Given data →
..............................

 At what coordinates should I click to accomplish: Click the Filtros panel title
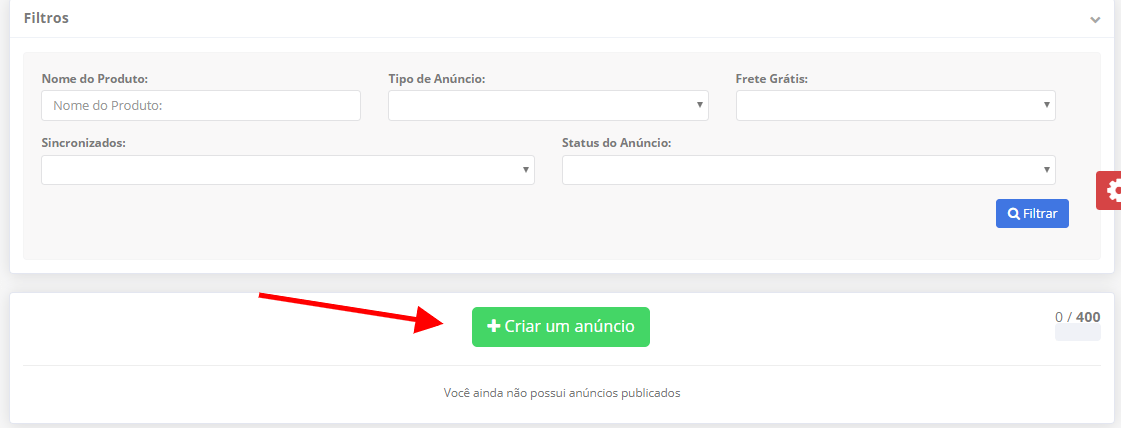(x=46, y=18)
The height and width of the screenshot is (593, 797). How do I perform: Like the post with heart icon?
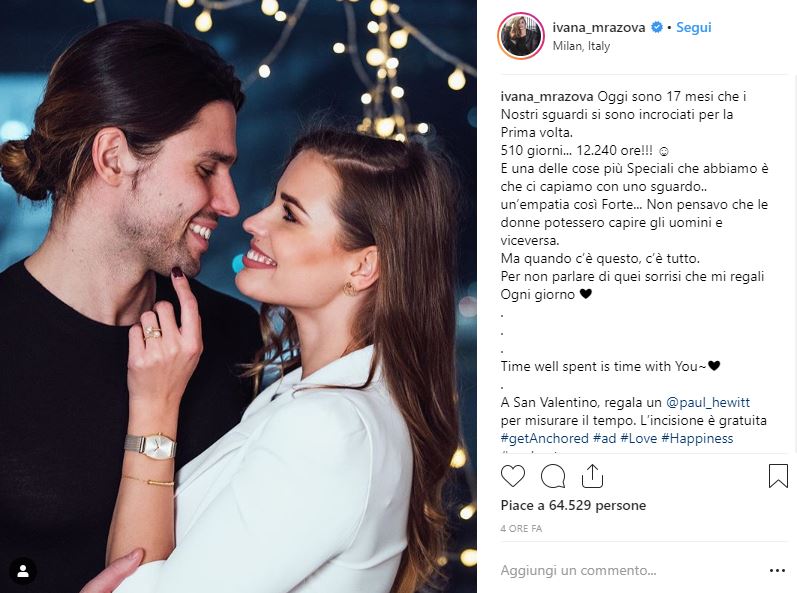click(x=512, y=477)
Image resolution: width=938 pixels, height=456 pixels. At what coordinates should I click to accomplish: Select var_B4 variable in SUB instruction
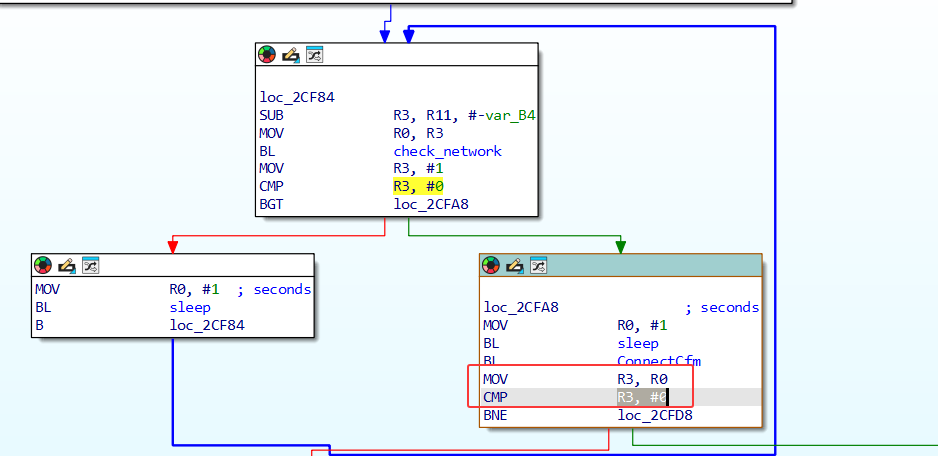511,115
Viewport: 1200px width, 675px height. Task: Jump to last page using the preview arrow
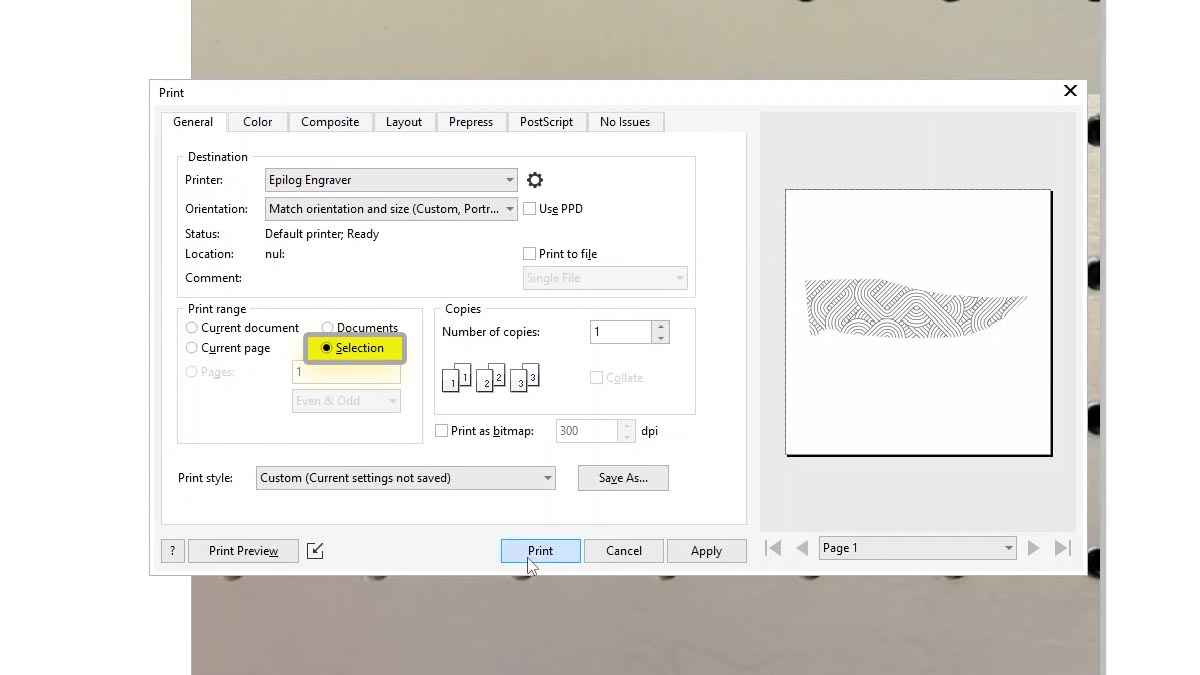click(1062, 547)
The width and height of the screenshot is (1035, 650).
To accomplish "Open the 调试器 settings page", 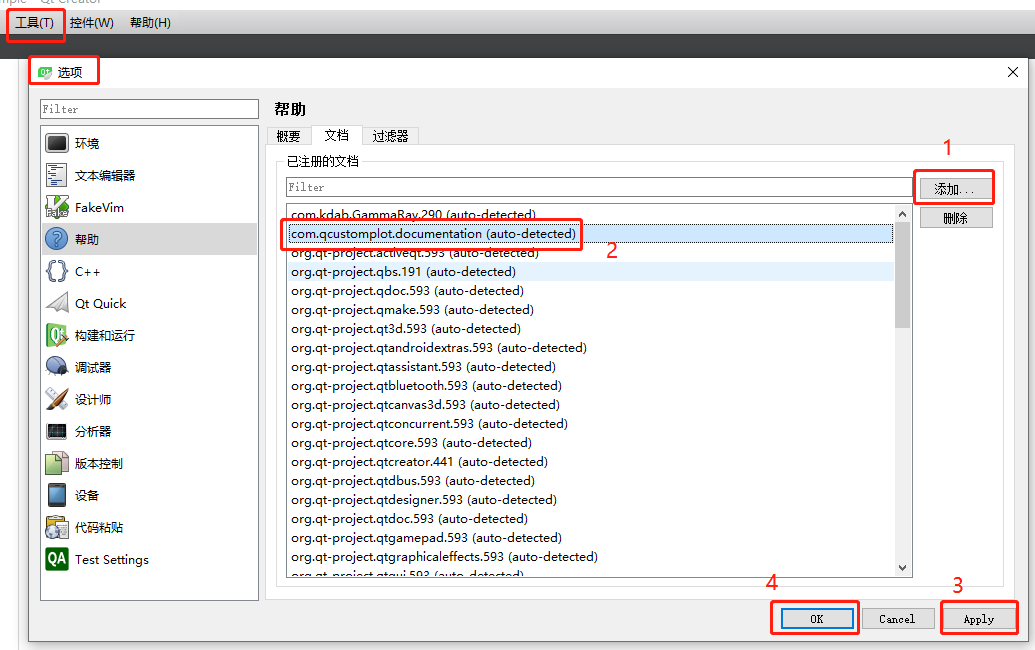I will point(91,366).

..............................

Exercise prompt →
Having found the line with "The height and" and the line with "The width and" in the material above, write out exactly those two and every line between, leaving the pictures out.

Answer area →
The height and width of the screenshot is (593, 797). How do I perform: Like the post with heart icon?
click(x=512, y=477)
Image resolution: width=938 pixels, height=456 pixels. At what coordinates should I click to accomplish: Select var_B4 variable in SUB instruction
511,115
Viewport: 1200px width, 675px height. Task: Jump to last page using the preview arrow
click(1062, 547)
The width and height of the screenshot is (1035, 650).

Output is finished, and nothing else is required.